I like to read. http://psionguild.org/forums/images/smilies/wolfsmilies/whistle.gif

Brice
10-22-2008, 03:54 AM
I too am (re)reading A Clockwork Orange, Woofer...along with a couple other Burgess books.

Woofer
10-22-2008, 05:07 AM
I am ashamed to say I've read no other Burgess novels since grad school. Hey, I was poor! I was in grad school! I worked 3 jobs and was even selling plasma and cashing in aluminum cans. I read library books almost exclusively. I am now starting to buy books again.

Brice
10-22-2008, 05:13 AM
Hey, I hadn't read any other Burgess books till just now. Our local library had a booksale about a month or so ago and I guess noone was checking them out because aside from the normal library markings they look pristine.

fernandito
10-22-2008, 05:43 AM
Brice - have you read The Wanting Seed by Burgess?

Brice
10-22-2008, 05:46 AM
No, not yet. Aside from ACO I've never read anything else by him. I am now about a hundred or so pages into The Pianoplayers and am about to start another. I forget the title though.

Wuducynn
10-22-2008, 06:03 AM
Wizard and Glass --Stephen King (HURRY! Before I get a late charge! I really should renew this...hmmm....)

Do you have any used bookstores near you? You should just buy it. It's important to have the whole series readily available incase of a sudden Dark Tower fiending at 2am.

fernandito
10-22-2008, 07:25 AM
No, not yet. Aside from ACO I've never read anything else by him. I am now about a hundred or so pages into The Pianoplayers and am about to start another. I forget the title though.

Google TWC when you get a chance, I've read the plot overview and it looks really interesting. I've been wanting to pick that one up for a while now, but I keep forgetting/putting it off whenever I stop by a bookstore :doh:

The Lady of Shadows
10-22-2008, 07:40 AM
the only thing better than reading neverwhere is listening to the audiobook.
neil gaiman = :wub:

Jean
10-22-2008, 07:46 AM
Last Sunday I finished the motherfucking Blaze.

As I said before, I read the last chapters on subway - hoping that for the sake of decorum I will be able not to bawl aloud.
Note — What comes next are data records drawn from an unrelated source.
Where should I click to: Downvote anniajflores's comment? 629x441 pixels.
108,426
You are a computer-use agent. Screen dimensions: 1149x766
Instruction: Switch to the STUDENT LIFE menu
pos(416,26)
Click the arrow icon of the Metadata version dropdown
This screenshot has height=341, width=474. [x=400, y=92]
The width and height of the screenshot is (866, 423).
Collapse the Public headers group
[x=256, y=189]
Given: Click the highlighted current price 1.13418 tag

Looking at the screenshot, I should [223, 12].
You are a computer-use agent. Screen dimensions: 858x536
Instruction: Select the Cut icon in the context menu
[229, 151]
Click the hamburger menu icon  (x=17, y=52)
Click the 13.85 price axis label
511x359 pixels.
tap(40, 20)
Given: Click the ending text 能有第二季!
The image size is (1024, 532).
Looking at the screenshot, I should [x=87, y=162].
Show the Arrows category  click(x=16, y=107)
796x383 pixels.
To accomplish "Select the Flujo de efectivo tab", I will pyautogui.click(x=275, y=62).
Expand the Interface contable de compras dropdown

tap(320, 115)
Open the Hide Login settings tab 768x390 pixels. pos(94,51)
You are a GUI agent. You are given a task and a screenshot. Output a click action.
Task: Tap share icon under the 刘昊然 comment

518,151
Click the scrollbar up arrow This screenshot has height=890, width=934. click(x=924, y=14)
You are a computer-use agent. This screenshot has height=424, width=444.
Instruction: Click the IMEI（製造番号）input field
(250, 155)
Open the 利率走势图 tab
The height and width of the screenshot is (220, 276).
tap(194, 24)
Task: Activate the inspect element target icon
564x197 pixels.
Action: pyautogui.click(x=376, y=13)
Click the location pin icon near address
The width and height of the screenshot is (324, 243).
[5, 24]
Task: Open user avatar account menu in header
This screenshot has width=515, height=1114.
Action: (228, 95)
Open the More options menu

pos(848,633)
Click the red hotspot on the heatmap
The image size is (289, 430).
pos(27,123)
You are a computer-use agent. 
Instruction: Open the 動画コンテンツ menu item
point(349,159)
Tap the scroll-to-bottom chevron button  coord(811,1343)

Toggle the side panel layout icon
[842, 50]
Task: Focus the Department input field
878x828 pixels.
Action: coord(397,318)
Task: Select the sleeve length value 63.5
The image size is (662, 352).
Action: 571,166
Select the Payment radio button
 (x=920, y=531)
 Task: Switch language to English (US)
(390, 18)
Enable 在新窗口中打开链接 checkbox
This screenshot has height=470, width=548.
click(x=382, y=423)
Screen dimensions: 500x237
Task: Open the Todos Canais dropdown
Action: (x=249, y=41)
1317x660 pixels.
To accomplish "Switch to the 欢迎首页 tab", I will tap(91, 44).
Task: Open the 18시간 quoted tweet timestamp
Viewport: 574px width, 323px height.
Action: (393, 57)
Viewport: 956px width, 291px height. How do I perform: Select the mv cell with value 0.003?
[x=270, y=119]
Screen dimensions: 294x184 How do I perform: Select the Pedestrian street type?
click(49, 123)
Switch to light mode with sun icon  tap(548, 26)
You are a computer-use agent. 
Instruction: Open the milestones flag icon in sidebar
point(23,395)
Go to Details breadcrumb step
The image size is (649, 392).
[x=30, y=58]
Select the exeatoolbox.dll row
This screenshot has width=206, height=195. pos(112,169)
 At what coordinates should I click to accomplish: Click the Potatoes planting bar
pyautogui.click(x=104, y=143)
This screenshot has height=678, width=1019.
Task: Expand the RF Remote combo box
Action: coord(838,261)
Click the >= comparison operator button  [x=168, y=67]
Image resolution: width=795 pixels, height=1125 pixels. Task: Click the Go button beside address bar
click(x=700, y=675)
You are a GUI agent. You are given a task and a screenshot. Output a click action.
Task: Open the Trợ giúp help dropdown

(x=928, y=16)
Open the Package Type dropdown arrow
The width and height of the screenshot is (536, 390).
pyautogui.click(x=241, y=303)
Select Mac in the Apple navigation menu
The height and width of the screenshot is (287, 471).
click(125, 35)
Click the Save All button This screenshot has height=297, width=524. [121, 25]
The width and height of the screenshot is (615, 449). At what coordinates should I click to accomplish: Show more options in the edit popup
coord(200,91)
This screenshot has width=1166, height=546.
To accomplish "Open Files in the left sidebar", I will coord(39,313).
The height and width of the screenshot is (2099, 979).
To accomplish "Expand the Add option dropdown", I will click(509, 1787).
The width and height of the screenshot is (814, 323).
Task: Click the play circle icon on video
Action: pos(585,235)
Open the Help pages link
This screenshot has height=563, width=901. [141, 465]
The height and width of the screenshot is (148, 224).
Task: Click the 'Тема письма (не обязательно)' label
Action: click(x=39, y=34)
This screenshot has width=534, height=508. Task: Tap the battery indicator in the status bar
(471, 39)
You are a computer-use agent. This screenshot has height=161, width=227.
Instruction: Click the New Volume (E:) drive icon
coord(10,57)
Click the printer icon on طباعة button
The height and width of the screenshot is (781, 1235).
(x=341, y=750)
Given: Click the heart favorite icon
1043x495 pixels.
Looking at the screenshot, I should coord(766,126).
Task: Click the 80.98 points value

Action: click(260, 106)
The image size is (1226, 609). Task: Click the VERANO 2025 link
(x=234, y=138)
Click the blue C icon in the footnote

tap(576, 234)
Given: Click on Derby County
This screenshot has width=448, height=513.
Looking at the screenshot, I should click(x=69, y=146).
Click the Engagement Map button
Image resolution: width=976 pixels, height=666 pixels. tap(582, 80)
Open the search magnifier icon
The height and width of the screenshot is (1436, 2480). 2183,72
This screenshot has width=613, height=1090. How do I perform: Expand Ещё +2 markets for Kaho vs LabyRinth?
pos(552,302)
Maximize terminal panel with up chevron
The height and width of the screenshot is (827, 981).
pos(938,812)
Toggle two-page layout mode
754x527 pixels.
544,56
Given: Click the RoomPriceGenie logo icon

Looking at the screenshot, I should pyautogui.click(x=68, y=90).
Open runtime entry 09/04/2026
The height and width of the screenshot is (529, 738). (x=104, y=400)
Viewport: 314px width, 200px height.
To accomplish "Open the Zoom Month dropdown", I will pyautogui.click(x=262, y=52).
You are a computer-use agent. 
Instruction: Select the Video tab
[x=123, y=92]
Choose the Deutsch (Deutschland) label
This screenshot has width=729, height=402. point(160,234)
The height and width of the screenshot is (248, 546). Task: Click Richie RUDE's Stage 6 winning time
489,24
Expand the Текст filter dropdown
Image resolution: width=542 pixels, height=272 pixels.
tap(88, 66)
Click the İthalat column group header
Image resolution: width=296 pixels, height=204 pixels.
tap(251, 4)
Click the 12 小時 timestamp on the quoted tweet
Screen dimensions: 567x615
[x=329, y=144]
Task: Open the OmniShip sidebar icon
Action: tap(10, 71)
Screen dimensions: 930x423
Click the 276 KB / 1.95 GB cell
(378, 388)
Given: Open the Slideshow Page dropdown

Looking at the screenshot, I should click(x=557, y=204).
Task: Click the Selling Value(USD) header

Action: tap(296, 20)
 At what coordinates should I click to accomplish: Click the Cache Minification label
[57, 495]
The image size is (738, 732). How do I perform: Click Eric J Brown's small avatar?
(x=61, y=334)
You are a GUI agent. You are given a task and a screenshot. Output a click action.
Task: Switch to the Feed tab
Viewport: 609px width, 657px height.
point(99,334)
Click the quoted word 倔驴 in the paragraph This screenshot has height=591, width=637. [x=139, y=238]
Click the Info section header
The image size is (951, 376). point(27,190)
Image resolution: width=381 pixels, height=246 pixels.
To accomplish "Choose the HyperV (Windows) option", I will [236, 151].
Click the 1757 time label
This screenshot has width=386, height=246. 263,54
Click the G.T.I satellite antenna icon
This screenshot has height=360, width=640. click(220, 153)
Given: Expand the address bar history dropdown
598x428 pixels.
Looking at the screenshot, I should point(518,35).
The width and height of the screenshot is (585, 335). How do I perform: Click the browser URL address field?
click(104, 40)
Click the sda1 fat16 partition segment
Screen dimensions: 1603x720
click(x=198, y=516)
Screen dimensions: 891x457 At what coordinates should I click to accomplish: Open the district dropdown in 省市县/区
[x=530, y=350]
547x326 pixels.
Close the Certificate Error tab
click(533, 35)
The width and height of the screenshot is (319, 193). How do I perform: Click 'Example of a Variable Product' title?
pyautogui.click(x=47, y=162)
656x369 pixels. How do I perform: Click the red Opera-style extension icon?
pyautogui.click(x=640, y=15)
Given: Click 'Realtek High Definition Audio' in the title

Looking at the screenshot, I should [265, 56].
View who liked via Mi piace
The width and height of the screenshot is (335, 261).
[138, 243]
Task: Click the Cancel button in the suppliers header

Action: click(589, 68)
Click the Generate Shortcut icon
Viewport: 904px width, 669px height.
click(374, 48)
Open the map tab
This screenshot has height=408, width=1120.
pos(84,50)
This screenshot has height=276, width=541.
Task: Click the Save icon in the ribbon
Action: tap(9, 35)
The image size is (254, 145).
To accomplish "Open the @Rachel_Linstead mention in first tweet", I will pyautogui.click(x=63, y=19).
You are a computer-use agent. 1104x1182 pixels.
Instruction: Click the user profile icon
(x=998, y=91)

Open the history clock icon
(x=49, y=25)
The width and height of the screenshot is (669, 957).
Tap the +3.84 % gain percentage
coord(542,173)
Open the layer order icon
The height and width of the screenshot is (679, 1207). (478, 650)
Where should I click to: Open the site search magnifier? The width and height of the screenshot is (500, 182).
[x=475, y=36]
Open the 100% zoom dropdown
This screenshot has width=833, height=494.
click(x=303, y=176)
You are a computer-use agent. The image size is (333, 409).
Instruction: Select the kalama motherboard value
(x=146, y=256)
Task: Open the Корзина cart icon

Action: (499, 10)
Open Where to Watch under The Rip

Fat chance.

I was meeting a former student on that day, she came from Moscow for three days and we were going to have coffee together. When I appeared from the subway train with the book in my paw, she asked me in a very anxious tone if I had a cold, flu, something.

"No," I had to confess, wiping big ursine tears with a big checkered handkerchief, "it's this damned book!"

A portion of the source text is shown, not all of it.